Is there a moment that especially remained in your memory?

That entire trip is something incredible and timeless. All that ship passengers are small community, small nation inside of the great country, I haven’t met anyone similar in everyday life. I do advise to try it at least once.

From series “Great Volga”. Bathing day in Plyos town.

From series “Great Volga”. Balakhna.

From series “Great Volga”. The Volga River.

What is especially important for you in this project?

It is important to save today’s image of the Volga, to embrace as much as possible traits, so everybody could see something one’s special.

Did you remark interest to everything one might say post-soviet? What is it related with?

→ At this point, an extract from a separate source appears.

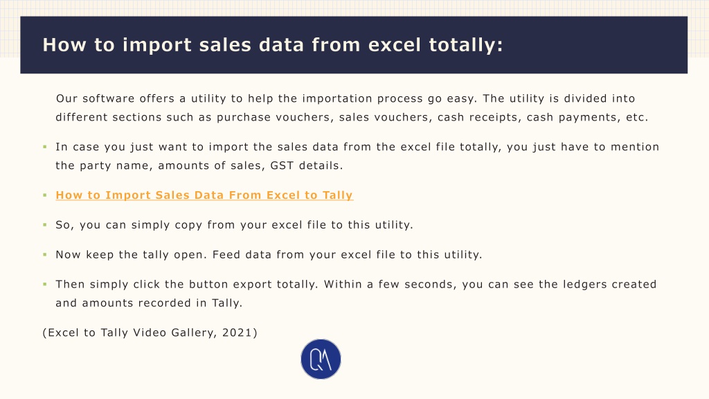Image resolution: width=709 pixels, height=399 pixels.
Task: Click the words 'GST details' in second paragraph
Action: point(307,166)
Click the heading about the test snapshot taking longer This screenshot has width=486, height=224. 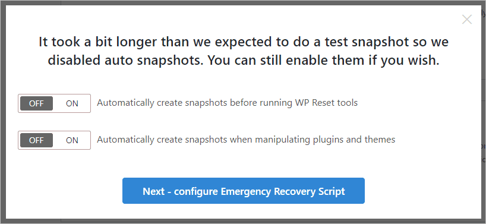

I think there are few reasons. First of all everything post-soviet disappears, ruins with incredible speed. Desire for saving is quite sensible. Secondly the new generation of photographers have grown up and started working; they were born in Russia, not in the USSR. They have not attended demonstration, never stayed in lines – they have their own vision and attitude to everything soviet. It seems to be alien and hardly comprehendible to them. Photo projects with post-soviet theme help them to understand what country it was, what it lived by, why it failed, and what have rested from it today.

What are your plans for future?

To continue photographing the Volga –  mouth, source. I want to develop ethnographic part of the project.

See more:

www.baburov

Фото из серии: "Большая Волга". Дача Дмитрия Медведева, Плёс.

Фото из серии: "Большая Волга". Круиз по Волге.

Фото из серии: "Большая Волга".  Остров Свияжск.

Фото из серии: "Большая Волга". Рыбак, Балахна.

Фото из серии: "Большая Волга". Кузнец на осторове Свияжск, сувенирный магазин.

Фото из серии: "Большая Волга". День победы. Волгоград.

 

Фото из серии: "Большая Волга". Затопленная колокольня, Калязин.

Фото из серии: "Большая Волга". Экскурсионные автобусы,  осторов Свияжск.

Фото из серии: "Большая Волга". Последний паром уходит на остров Свияжск.

Фото из серии: "Большая Волга". Свияжск.